Coping with Stress (Module 14.3)

  • Coping refers to:

    • “The processes used to manage demands, stress, and conflict.”

  • Coping Strategies include:

    • Problem-Focused Coping: Seeking solutions directly confronting the stressor.

    • Emotion-Focused Coping: Managing emotional responses to stress, taking into account controllability.

    • Social Support: Turning to others for assistance, offering emotional, appraisal, informational, and instrumental types of support.

The Role of Social Support in Coping

  • Social support is protective against stress, including:

    • Emotional Support: Addresses the feelings surrounding the stressor.

    • Appraisal Support: Facilitates the evaluation of the stressor.

    • Informational Support: Provides information useful for coping.

    • Instrumental Support: Assistance with tasks to cope with stressors.

  • The effectiveness of social support is attributed to:

    • Hormonal activation (e.g., oxytocin) that occurs during social interactions, inhibiting cortisol production.

    • Boosting the immune system and enhancing an individual's sense of identity and meaning, along with allowing the release of negative emotions.

Additional Protective Factors Against Stress

  • Strategies for positivity and resilience include:

    • Creating opportunities for positive emotions, which can help broaden perspectives and build resilience (Fredrickson, 2001).

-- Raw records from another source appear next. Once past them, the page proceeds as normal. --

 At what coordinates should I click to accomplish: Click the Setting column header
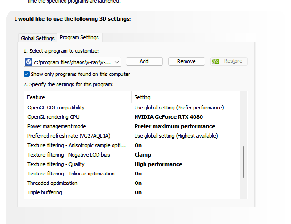[143, 97]
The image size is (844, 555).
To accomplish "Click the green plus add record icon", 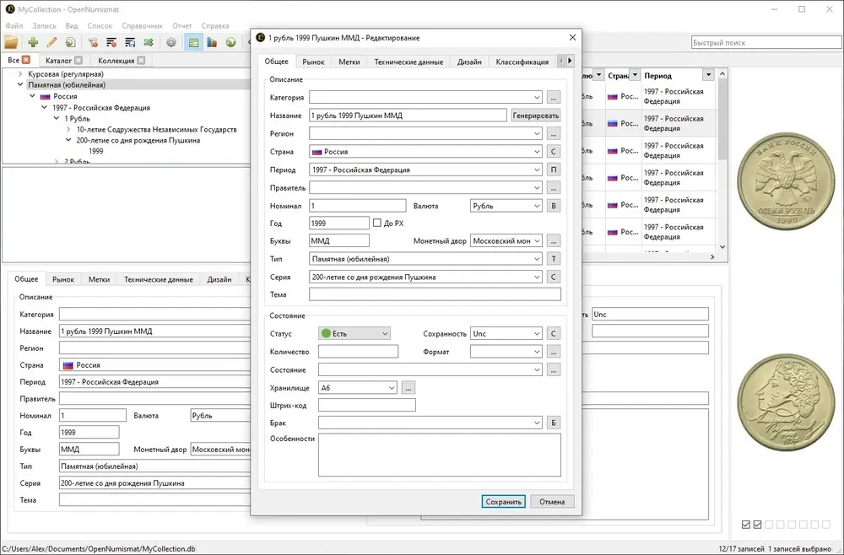I will point(33,42).
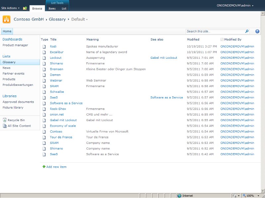Viewport: 265px width, 198px height.
Task: Click the Recycle Bin icon in sidebar
Action: pos(5,120)
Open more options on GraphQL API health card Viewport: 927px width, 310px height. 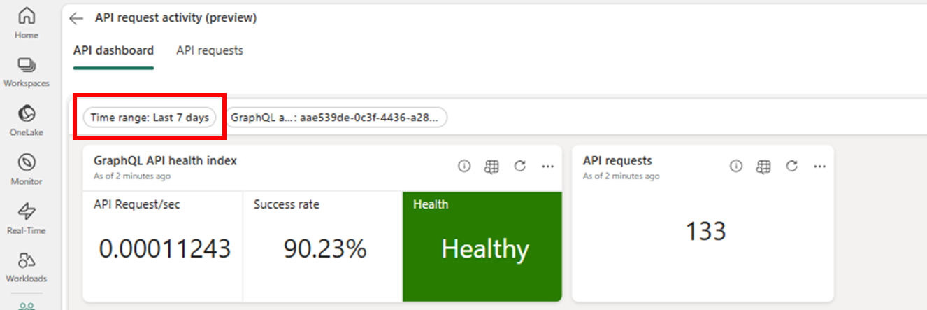(x=547, y=166)
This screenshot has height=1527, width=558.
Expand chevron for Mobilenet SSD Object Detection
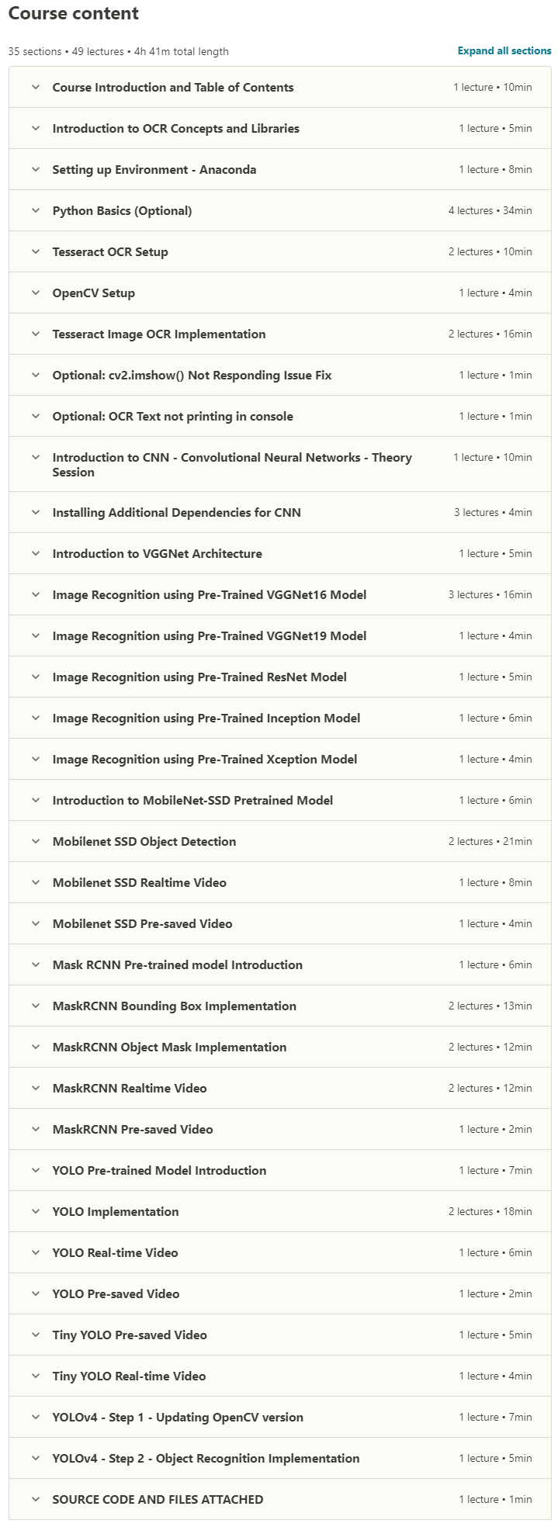[36, 841]
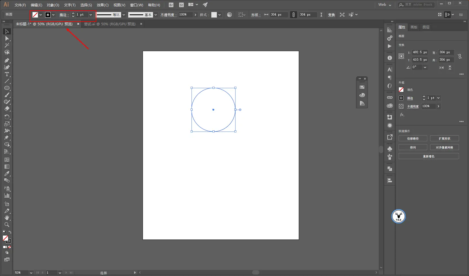Flip the shape horizontally in Transform panel
The image size is (469, 276).
(441, 67)
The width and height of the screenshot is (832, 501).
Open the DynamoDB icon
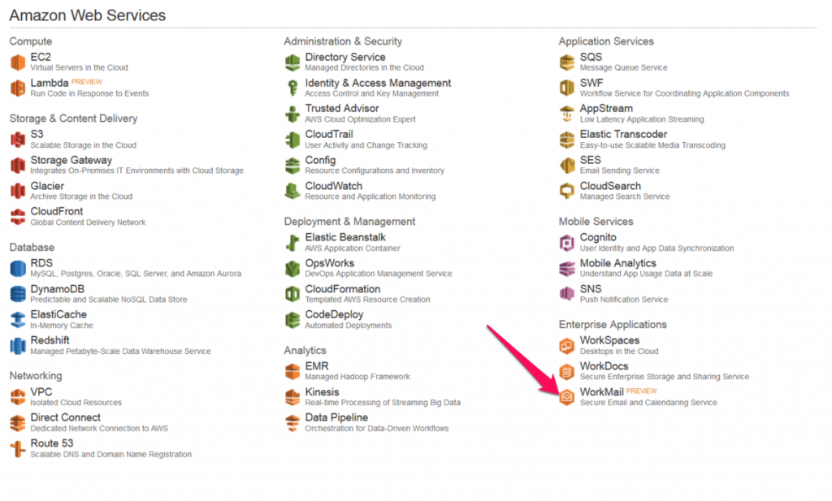18,294

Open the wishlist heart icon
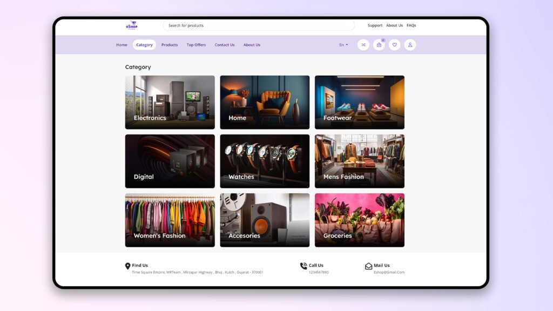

    • Practicing optimism by focusing on favorable outcomes.

  • Resilience is defined as the ability to recover from illness or adversity.

  • Post-traumatic growth refers to the capacity to experience long-term positive effects following negative events.

  • Techniques to manage physical and psychological stress responses include:

    • Biofeedback: A therapeutic approach using physiological monitoring to provide feedback on bodily reactions.

    • Meditation and relaxation techniques: To focus the mind and reduce distractions.

    • Mindfulness-based stress reduction (MBSR): Enhances connection between body and mind.

    • Exercise: Both resistance training and cardiovascular activities yield health benefits, including stress reduction and enhanced self-esteem.

Importance of Perception of Control

  • The belief of lacking control can foster learned helplessness, a generalized response to perceived uncontrollable stressors.

  • A sense of control is associated with improved physical and mental well-being.

Vulnerability Factors to Monitor

  • Certain factors may hinder effective coping strategies, including:

    • Emotional-focused coping tends to ignore the situation rather than address it.

    • Character traits of Type A personalities (such as aggression, competitiveness, and a quick temper) can correlate with negative health outcomes.

    • Lifestyle choices like poor dietary habits and substance abuse (drugs, alcohol, smoking) are detrimental to coping effectively.